Let's start by seeing the example as it is. 1G we get for free, the scale is placed level. That's 1kg right there.

Then, the CF part.
I am going to presume a high speed spin on the wheel. 5m/s at 0,25m from the axle (not a very big wheel, weight sitting against wheel). I am expecting violence from that, having some cycling experience.


Wiki gave me:

Fc= (m*v²)/r
Fc= (1 * 5²)/0.25 = 100N
100N ~ 10kg.
Plus the one for a vertically placed scale, makes ~11kg of scale pressure.

I tend to mess up math, so please correct me.

Please note the difference between KE from an earth's free fall and the CF from a weight taking a sharp turn.
Consider that a weight falling to a little wheel at 5m/s downward, and existing 5m/s upward, accelerated vertically in the time it takes to make half a revolution. Wet finger in the wind math: pi*0.25=0,8m on the wheel during half revolution, or 0.16s.
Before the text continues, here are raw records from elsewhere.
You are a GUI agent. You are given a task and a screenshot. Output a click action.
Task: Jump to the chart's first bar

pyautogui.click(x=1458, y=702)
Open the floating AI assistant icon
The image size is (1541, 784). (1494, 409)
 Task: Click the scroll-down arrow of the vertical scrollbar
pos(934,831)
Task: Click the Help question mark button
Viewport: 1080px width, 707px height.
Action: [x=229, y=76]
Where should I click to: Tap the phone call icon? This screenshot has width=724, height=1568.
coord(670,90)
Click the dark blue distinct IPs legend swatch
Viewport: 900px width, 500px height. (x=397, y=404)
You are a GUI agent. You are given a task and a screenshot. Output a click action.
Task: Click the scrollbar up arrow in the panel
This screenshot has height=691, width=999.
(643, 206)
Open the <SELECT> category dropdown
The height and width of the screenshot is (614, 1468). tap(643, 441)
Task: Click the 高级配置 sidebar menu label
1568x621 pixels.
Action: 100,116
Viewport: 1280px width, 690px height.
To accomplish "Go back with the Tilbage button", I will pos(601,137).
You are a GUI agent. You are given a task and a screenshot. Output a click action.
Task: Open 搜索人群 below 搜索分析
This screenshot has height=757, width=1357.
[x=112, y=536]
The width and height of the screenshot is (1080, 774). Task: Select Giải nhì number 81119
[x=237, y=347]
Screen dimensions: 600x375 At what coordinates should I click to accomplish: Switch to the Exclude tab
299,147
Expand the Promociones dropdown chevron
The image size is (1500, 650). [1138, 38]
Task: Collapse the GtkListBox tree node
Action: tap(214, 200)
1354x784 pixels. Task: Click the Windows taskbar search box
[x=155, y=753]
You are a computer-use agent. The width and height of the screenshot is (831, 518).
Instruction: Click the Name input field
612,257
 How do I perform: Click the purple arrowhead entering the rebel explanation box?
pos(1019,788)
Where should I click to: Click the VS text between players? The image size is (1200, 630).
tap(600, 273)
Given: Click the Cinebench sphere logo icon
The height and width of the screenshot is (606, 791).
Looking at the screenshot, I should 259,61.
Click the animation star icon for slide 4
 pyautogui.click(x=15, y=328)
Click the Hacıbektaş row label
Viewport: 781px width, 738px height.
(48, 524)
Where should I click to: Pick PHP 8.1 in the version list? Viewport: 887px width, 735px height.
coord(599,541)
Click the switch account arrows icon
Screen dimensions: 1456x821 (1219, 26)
Average (!) vertical acceleration is 10/0.16=60m/s or >5x G extra on top of the 5m/s it had.

My gut tells me the peak pressure at top bottom, in fact identical to the constantly spun weight, will amount to twice the acceleration because often 2's end up in useful formulae. I'd have to dig it up, though, but there'd offer the 11 figure I found above for you. :-)

Calculating back the velocity Neptune's wheel was spinning for you is a matter of reversing the formula. I am getting ~2.73m/s right now.

Fc= (1*2.73²)/.25=7.5*4=30N (~3kg). Add the 1kg for the level scales and there's your 4kg peak pressure.